Harta, cruzo la puerta de San Martin dispuesta a encerrarme y encontrar a aquella, la joven. Dicen que los niños habitan en nosotros, por qué no habitarían entonces también nuestros yoes lozanos? La que comía de la lata de arvejas. La lujuriosa. La que escribía antes de tomarse su primer té a la mañana (al mediodía), la que no engordaba, la que salía sin preguntar qué día es, la que no se preocupaba tanto por el mañana y no tenía ansiedad ambiental, la que comía milanesas napolitanas y quemaba serotonina sin más. La que leía, escuchaba, estudiaba, escribía y transpiraba por las letras.

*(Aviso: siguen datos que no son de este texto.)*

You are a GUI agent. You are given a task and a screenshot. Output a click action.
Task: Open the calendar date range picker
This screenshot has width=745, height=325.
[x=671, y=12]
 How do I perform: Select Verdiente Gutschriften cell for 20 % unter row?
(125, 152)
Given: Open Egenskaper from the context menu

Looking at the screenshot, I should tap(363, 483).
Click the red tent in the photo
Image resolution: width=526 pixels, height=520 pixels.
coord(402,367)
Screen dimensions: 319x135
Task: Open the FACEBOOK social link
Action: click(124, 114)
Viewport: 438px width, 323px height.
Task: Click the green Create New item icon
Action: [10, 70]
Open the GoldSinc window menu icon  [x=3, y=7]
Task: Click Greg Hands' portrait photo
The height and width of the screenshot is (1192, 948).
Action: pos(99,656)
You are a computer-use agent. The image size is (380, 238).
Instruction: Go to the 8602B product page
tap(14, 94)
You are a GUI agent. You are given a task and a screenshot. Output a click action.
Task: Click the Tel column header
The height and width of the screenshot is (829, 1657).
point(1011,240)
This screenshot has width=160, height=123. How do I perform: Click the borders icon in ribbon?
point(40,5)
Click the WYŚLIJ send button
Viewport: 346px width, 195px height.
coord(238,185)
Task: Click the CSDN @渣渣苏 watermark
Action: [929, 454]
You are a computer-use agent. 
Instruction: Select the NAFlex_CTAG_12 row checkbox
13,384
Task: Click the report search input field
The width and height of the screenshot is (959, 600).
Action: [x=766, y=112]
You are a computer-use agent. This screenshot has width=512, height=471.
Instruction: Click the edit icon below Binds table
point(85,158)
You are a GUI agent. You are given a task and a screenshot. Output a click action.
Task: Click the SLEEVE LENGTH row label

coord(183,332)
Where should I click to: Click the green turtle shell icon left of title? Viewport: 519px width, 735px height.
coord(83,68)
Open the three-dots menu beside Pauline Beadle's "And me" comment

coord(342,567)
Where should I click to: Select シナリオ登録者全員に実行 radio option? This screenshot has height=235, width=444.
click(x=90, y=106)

Camino por el cuchitril esperando encontrarme a esa piba en algún rincón, pero el espejo me devuelve a una señora vestida de Eminem. Un sweater con bolitas, el hialurónico desplazado y derretido, los tatuajes descoloridos y las tetas al codo. Una debacle espiritual me invade y no hay libertador de los Andes que me ampare.

Mientras busco los muebles correctos para este departamento que dije de excusa que pondré en alquiler para turistas, seguiré soñando con mi juventud. Con la plaza San Martin de cuando iba a la secundaria y me sentaba en la barranca a mirar la torre de los Ingleses con mi amiga Sol y juntas planeábamos un futuro lleno de viajes, libros, aviones y cultura. Con la vueltita del 17 cuando termina Santa Fe y dobla por Maipú, mientras me comía las primeras apoyadas patriarcales sobre el guardapolvo estatal manchado de tinta de silbapen azul.

Muy pronto tendré cama, heladera y wifi. Y tendré vino y vodka. Y tendré una noche libre de mi vida de señora que se acomodó en la comodidad y le teme a las drogas. Esa noche en un pedo místico, me abrazaré con la joven y la niña; conversaré con Thays acerca de los plátanos y las alergias y le preguntaré a San Martín si él se considera más bien facho o más bien progre. Comeré pizza de Filo, que está justo en la puerta de al lado, y escribiré hasta salir mis entrañas. Una vez todo afuera, cerraré las celosías pegajosas de la Buenos Aires que me gusta a mí y cruzaré la 9 de Julio con un Baffa furioso en el bandoneón. Una vez en ruta 2 me acordaré por qué me escapé de todo y se me caerán 17 o 18 lágrimas. Y estará bien así, con resaca y cara de llorar volveré a la casa de mis amores, a abrazar personas y perros y recordarme que podemos ser todo a la vez, que nadie te dice cómo te tenés que sentir, y que si te lo dice estás en todo el derecho de mandarlo a la puta que lo parió.